Effects of Ethanol Treatment and Withdrawal on Biosynthesis and Processing of Proopiomelanocortin by the Rat Neurointermediate Lobe*

Abstract

Male Sprague Dawley rats were chronically pair-fed with liquid diets containing 6.5% (vol/vol) ethanol, or equicaloric sucrose. After 21 days the ethanol-containing diet was discontinued and both groups were fed the sucrose diet. Groups of animals were killed on day 22 (0 day of ethanol withdrawal) and 1, 3, 8, and 15 days after ethanol withdrawal and the neurointermediate lobes (NILs) were removed and incubated with [3H]phenylalanine for 3 h. Chronic ethanol treatment induced an increase in the biosynthesis and release of beta-endorphin-like peptides by the rat NIL. After ethanol withdrawal the beta-endorphin-like immunoreactivity content in the NIL and the in vitro release of immunoreactive beta-endorphin (beta EP) by the NIL were significantly lower than in the controls on the first day, whereas no significant difference was found on days 3, 8, and 15 after ethanol withdrawal. The in vitro incorporation of [3H]phenylalanine into POMC, beta-lipotropin and beta EP was found to be higher in the ethanol-treated animals than in the controls on days 0, 1, and 3 after ethanol withdrawal, with no significant difference on days 8 and 15 after ethanol withdrawal.

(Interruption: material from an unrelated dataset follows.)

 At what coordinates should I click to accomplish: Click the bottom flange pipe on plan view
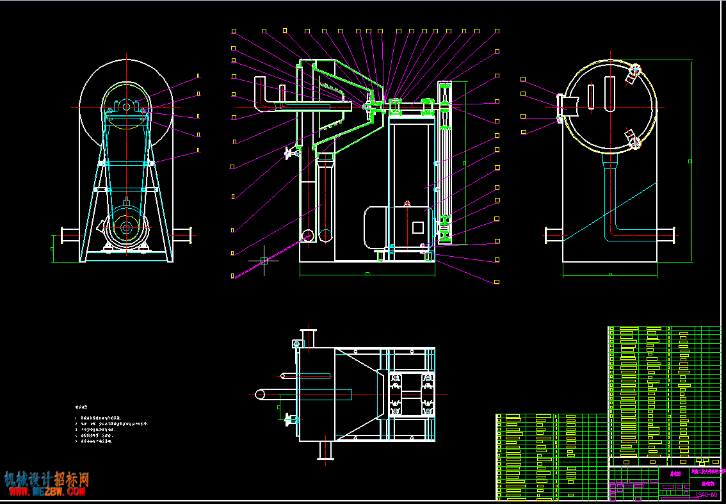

Furthermore, in both the ethanol-treated animals and their pair-fed controls the rate of incorporation of [3H]phenylalanine into total proteins, POMC, beta-lipotropin, and beta EP was significantly higher on days 8 and 15 after ethanol withdrawal than on the day of ethanol withdrawal (day 0), suggesting the implication of a nutritional factor. HPLC analysis of the beta EP peptides indicated that the percentage of acetylated forms of beta EP was higher in the NIL of the alcohol-treated animals, especially on days 8 and 15 after ethanol withdrawal. This observation suggests that though the rates of biosynthesis and release of beta EP-related peptides have returned to normal at 15 days after ethanol treatment, the activity of the enzyme responsible for the acetylation of beta EP remained elevated.